As to Nicol being deemed not a ‘reliable source’, I have seen a great deal of private correspondence that passed between Fraser Nicol and his colleague Mostyn Gilbert and can confirm that Nicol was a painstaking scholar (as was Gilbert).  He was steeped in psychical research, unlike a couple of the ‘permitted’ authors JuliaHunter mentions who may have written excellent books but who have moved on to other things and do not possess the range and depth  of knowledge of the subject, gathered during a lengthy career, which he had.  Yet his work does not count even though it is more detailed on this point than the respectable Janet Oppenheim’s The Other World: Spiritualism and Psychical Research in England, 1850-1914.  Oppenheim, it should be added, refers to Nicol’s 1972 paper several times, clearly not sharing JuliaHunter’s reservations about it.

In one of her final messages to me JuliaHunter made a point of demonstrating the trustworthy sources she had employed in her Wikipedia article on CC Massey, then made a suggestion I found easy to ignore:

‘Let me give you an example, I created the page Charles Massey. Do you see what I have done there? Cited academic books, not cited any nonsense. This really shouldn't be up to me creating these pages, but nobody else can be bothered. If you could get anyone on board to create such articles that just cite academic books and don't push any fringe nonsense, then this would be appreciated.’

Leaving aside the condescending tone, I was being invited to ask people to contribute to a project which reflexively considers SPR material, however robust in fact, to be inadmissible ‘nonsense’ in Wikipedia terms.  Why I would do that is beyond me.

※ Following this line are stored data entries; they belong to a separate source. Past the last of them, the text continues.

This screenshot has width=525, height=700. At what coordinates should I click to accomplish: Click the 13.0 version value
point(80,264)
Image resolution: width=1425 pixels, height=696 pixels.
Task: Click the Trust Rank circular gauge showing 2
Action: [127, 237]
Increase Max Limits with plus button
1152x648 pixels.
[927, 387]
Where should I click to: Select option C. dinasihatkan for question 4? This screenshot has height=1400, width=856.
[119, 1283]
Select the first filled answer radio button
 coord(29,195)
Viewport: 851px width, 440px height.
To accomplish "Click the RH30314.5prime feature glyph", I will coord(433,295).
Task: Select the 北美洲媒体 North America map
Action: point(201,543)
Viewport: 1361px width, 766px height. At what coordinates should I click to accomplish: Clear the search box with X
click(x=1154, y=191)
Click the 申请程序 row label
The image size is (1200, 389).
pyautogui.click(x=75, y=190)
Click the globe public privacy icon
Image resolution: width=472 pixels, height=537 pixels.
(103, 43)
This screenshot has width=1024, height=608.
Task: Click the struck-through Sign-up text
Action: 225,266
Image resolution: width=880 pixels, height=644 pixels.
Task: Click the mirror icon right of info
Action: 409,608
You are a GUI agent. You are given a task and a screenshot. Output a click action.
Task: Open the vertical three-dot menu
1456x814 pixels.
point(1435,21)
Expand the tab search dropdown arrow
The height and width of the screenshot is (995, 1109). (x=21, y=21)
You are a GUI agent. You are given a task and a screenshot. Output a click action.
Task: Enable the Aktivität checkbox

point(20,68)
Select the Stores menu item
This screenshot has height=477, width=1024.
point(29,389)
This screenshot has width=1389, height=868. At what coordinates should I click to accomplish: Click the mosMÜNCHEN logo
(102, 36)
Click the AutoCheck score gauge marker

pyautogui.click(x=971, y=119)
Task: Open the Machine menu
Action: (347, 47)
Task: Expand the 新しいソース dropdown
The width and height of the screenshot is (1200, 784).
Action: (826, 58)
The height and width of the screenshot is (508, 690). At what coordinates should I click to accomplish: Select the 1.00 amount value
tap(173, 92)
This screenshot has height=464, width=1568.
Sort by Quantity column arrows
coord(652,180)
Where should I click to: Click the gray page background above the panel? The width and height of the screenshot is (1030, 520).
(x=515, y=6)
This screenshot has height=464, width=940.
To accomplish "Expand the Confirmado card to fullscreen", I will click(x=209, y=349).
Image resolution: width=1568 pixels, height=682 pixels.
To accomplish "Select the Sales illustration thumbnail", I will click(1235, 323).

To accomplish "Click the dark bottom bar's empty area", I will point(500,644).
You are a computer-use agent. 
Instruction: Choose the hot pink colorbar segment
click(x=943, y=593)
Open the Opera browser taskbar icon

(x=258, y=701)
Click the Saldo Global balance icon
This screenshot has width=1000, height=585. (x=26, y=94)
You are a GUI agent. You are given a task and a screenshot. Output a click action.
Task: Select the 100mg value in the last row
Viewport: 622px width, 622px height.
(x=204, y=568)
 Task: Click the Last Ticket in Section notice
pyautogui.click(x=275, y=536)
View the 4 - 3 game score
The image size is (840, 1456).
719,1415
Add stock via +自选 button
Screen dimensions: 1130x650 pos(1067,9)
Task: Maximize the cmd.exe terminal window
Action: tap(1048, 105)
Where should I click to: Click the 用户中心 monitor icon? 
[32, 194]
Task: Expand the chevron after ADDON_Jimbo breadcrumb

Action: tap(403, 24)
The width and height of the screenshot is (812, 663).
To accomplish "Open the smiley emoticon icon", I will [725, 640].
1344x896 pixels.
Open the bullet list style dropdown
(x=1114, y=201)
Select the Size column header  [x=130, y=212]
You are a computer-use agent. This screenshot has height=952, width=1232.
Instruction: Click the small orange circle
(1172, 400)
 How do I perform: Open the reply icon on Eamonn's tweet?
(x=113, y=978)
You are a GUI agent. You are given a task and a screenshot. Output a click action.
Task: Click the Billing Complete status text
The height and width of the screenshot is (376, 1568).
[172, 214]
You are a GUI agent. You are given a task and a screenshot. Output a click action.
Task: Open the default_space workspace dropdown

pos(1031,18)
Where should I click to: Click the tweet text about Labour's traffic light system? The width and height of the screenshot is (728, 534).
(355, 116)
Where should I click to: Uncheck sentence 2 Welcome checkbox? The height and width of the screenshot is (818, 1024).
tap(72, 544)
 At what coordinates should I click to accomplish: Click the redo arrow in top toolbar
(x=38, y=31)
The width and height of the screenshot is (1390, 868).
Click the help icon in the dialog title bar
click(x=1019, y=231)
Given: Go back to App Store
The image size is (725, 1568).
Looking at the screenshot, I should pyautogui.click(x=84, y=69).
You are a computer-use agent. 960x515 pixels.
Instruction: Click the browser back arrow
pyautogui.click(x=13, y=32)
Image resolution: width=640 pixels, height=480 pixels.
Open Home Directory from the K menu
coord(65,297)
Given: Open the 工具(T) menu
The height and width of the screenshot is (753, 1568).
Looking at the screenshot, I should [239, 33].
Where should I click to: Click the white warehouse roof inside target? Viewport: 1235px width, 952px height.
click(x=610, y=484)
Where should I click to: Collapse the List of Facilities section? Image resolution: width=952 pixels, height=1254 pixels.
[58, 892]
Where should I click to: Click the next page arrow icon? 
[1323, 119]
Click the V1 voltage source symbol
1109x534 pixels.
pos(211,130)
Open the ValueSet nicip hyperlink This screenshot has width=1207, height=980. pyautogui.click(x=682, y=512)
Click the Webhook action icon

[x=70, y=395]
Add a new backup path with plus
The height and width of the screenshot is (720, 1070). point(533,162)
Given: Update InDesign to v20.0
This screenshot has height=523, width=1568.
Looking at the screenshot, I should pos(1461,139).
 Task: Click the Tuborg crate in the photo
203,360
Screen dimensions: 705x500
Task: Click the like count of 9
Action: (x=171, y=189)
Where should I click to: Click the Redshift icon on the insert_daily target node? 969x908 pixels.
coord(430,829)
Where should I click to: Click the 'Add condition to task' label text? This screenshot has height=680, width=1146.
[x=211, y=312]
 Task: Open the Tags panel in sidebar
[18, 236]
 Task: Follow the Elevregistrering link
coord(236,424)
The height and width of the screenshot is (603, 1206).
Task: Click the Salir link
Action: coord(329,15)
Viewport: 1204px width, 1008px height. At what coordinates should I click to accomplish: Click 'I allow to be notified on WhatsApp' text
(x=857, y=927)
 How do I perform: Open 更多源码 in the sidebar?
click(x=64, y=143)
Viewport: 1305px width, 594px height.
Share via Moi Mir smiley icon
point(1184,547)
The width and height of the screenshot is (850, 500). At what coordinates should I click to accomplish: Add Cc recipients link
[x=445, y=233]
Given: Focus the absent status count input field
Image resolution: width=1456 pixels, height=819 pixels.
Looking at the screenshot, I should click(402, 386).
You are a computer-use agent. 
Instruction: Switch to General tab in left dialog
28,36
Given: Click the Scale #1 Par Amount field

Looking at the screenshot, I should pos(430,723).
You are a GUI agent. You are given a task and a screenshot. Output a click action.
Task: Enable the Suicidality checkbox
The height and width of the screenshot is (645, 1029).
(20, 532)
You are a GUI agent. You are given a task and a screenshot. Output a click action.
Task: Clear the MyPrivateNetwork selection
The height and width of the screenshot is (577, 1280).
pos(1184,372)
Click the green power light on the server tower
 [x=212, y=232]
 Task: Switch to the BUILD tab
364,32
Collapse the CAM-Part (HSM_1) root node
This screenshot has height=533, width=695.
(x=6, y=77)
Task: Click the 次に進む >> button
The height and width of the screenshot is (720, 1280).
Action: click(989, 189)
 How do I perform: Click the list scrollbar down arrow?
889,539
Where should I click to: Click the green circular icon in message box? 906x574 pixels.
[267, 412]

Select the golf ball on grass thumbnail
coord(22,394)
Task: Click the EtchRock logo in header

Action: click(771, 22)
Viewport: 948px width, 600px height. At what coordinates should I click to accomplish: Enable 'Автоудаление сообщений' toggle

I had never heard of JuliaHunter before, but assumed she is new to the field.  It has been suggested to me that she is someone who has posted frequently on Wikipedia under a number of pseudonyms, including ‘GoblinFace’.  This individual swoops in, makes a huge number of changes (and a glance at the edit histories for the SPR and parapsychology articles shows how prolific JuliaHunter has been) then goes quiet before resurfacing later in a new guise.  That identification may or may not be accurate, but I think this episode has provided a small but illuminating insight into Wikipedia’s biased regulations.